Bu durumda, sanığa yüklenen eylemlerin Türk Ceza Kanunu’nda düzenlendiği, Askeri Ceza Kanunu’nda bu suçlara ilişkin bir düzenlemenin bulunmadığı, bu nedenle “askeri suç” olmadıkları kuşkusuzdur. Sanığın yargılama aşamasında emekli olduğu da dosyada bulunan bilgi ve belgelerden anlaşılmaktadır.

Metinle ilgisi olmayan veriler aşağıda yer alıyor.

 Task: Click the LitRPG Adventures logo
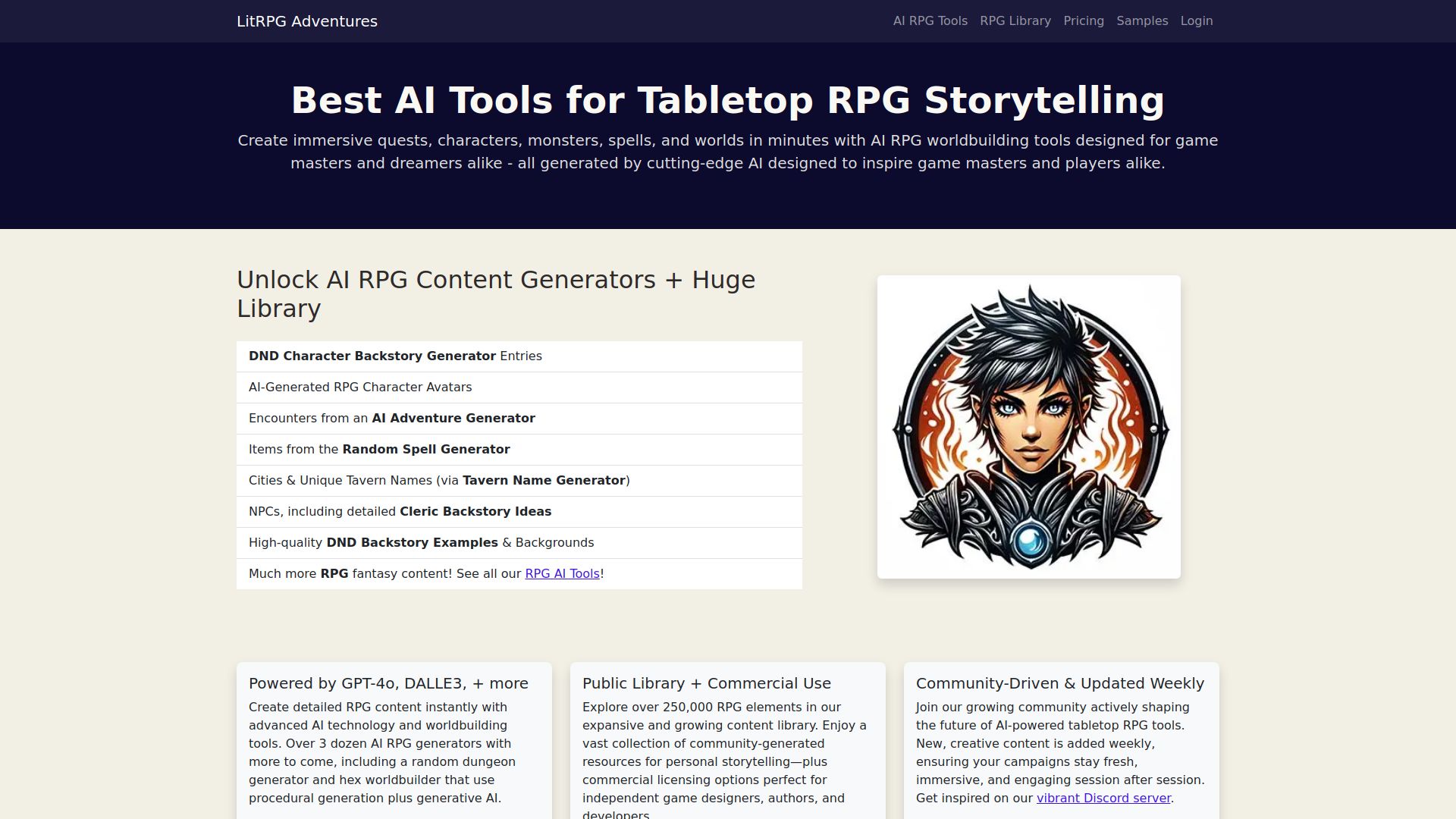pyautogui.click(x=306, y=21)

353 sayılı Yasa'nın 17. maddesinde, askeri mahkemelerde yargılanmayı gerektiren ilginin kesilmesiyle daha önce işlenen suçlara ait davalara bu mahkemelerin bakma görevinin değişmeyeceği, ancak suçun askeri bir suç olmaması askeri bir suça bağlı bulunmaması durumunda, askeri mahkemelerde yargılanmayı gerektiren ilginin kesilmesiyle, askeri mahke-menin görevinin sona ereceği düzenlenmiş bulunduğundan ve somut olayda sanığa yüklenen eylemlerin askeri suç olmadığı anlaşıldığından, 353 sayılı Yasa’nın 17. maddesi uyarınca davanın adli yargı yerinde görülmesi ve Erdek Asliye Ceza Mahkemesi’nin görevsizlik kararının kaldırılması gerekmiştir.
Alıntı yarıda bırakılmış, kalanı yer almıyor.